In this episode of The Kidney Chronicles, host Emily Zangla is joined by NephMadness Exec Ana Catalina Alvarez-Elías and pediatric nephrologist Mallory Downie:
Episode 36: NephMadness 2025 Minimal Change Disease in Kids
Team 2: Minimal Change Disease Relapse
Copyright: Tanasan Sungkaew / Shutterstock
Nephrotic syndrome (NS) is a podocytopathy characterized by proteinuria, hypoalbuminemia, and edema. Podocyte effacement on histology is a unifying feature. Both pediatric and adult patients with MCD are treated initially with steroids with escalation to steroid-sparing, second-line agents as required. The approach to relapses also usually involves steroids.
Adult Nephrotic Syndrome
In adults, the approach to treatment during the initial episode of MCD includes high-dose oral steroids, usually prednisone, at a dose of 2 mg/kg/day, with a maximum dose of 80 mg for 4-16 weeks, followed by a taper [KDIGO 2021]. For those patients unable to tolerate steroids, steroid-sparing agents are offered and include cyclophosphamide, calcineurin inhibitors such as tacrolimus, mycophenolate mofetil (MMF), and B cell-depleting therapies such as rituximab [KDIGO 2021].
Steroid response is the cornerstone for both the prognosis of the disease and its clinical classification. Recently, the Nephrotic Syndrome Study Network (NEPTUNE) externally validated a promising urinary biomarker risk ‘score’ which incorporates the following five biomarkers: vitamin D binding protein (VDB), fetuin-A (FetA), transthyretin (TTR), alpha-1 acid glycoprotein 2 (AGP2) and neutrophil gelatinase-associated lipocalin (NGAL). The biomarker ‘score’ was measured in 34 adults with SSNS, and was compared to 24 patients with SRNS. The biomarker ‘score’ was able to predict development of steroid resistance with both a sensitivity and specificity of 0.74 and a receiver operating characteristic (ROC) area under the curve (AUC) of 0.79. Though this AUC implies that this biomarker score is not reliable enough to distinguish disease etiology in an individual patient, if other biomarkers (such as genetic variants or serological tests) become available to clinicians in the future, the clinical utility of this score might be re-examined.
Despite these advances, there is still no reliable biomarker available to determine initial steroid responsiveness or frequency of relapse after remission in adults. This is an important consideration given that relapses occur in approximately two-thirds of adults with MCD. Predictive factors for relapse include a younger age of onset, not initially using cyclophosphamide, and shorter glucocorticoid treatment duration. In the event of infrequent relapses of MCD, adults are typically treated with high-dose steroids, followed by rapid taper. For those with frequent relapses or steroid dependence, steroid-sparing therapies such as cyclophosphamide, tacrolimus, MMF, or rituximab are initiated. A study by Heybeli et al suggested that treatment with rituximab may increase the likelihood of discontinuing immunosuppressive agents. This finding contributed to the initiation of the TURING trial, a two-arm, randomized, placebo controlled, phase III clinical trial in the United Kingdom, currently recruiting, which assesses the effectiveness and cost-effectiveness of rituximab. In patients who are steroid-resistant, second-line medications will also be trialed, with calcineurin inhibitors like tacrolimus being the preferred agents.

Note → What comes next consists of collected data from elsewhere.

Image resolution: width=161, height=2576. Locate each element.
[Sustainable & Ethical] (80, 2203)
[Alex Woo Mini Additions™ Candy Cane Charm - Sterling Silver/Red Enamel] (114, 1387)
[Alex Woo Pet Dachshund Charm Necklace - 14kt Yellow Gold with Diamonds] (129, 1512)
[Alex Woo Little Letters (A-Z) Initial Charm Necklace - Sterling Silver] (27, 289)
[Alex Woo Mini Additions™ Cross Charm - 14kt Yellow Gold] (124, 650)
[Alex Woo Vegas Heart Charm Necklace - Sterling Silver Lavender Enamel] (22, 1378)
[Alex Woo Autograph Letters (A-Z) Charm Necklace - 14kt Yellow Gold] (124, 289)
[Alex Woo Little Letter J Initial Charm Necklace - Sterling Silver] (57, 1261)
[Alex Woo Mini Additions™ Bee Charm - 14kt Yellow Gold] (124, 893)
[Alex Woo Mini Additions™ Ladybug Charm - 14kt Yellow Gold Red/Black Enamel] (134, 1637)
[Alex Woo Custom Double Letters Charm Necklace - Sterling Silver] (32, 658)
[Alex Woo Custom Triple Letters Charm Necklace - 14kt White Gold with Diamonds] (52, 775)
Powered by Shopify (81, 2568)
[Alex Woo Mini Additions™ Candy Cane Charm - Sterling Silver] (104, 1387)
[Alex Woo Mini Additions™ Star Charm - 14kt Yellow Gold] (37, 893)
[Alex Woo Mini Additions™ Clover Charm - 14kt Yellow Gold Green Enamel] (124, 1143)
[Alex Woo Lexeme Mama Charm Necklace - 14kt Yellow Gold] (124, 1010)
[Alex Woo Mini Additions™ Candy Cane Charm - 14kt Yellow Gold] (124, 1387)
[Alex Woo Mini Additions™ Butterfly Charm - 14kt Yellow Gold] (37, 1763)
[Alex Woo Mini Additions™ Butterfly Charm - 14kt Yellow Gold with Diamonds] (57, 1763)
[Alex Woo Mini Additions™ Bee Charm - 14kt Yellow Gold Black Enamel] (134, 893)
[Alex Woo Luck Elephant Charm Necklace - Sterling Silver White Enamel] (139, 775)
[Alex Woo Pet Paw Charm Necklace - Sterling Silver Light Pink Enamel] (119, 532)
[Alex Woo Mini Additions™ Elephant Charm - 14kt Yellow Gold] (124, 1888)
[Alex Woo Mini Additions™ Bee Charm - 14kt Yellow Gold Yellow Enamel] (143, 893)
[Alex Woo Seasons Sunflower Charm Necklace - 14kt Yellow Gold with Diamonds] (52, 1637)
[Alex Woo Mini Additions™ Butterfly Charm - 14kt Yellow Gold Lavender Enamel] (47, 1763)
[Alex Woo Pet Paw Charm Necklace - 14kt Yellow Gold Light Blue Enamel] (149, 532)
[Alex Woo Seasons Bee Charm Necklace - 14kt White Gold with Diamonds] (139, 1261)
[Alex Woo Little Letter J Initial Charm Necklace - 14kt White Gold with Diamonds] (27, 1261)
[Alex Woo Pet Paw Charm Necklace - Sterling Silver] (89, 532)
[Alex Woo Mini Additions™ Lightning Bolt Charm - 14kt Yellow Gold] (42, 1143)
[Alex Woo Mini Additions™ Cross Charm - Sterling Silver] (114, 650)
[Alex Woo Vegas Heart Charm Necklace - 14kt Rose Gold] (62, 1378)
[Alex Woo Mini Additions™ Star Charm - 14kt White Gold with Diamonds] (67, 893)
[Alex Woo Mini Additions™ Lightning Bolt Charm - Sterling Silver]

Pediatric Nephrotic Syndrome
In children, the initial approach differs in that steroids are the first line agent in all cases. The current International Pediatric Nephrology Association (IPNA) and KDIGO guidelines recommend using 60 mg/m2/day or 2 mg/kg/day for 4-6 weeks (with a maximum dose of 60 mg/day) and 40 mg/m2/ every other day or 1.5 mg/kg/ every other day for 4-6 weeks, for a total duration of 8-12 weeks for initial treatment (2022 IPNA SSNS Guidelines). Overall, recent trials showed no significant benefit in prolonging treatment past 12 weeks with respect to delaying time to first relapse and reducing relapse frequency. Though the older guidelines recommended a longer steroid taper, longer duration and higher cumulative exposure to steroids do not provide significant benefit.
Because the pathophysiology of childhood NS is unclear, clinicians often provide prognostic information based on the response to steroid treatment. Using response as a metric helps guide classification, and sometimes clinical decision-making for subsequent treatments including the use of glucocorticoid-sparing agents. Knowledge gaps in the underlying pathogenesis of disease creates variability in clinical practice where clinicians – together with patients and caregivers – choose which steroid-sparing drug may work best in order to reduce relapse frequency and/or maintain remission.
Genome-wide association studies have revealed nine genetic risk loci associated with the development of SSNS in children. Each study found the strongest genetic risk locus to be at the HLA (which encodes the proteins of the human immune system). In these studies, there are observed ancestral differences in the genetic risk variants for SSNS among South Asian, East Asian, African, and European children, particularly at the HLA locus. In African populations, APOL1 was found to be specifically associated with SRNS. Urinary biomarkers have also been extensively investigated. For example, a proteomic study comparing pediatric patients with SSNS and SRNS over a two-year follow up period demonstrated that a urine panel including ten different urinary biomarkers predicted steroid resistance more effectively than a single biomarker with a ROC AUC of 0.92.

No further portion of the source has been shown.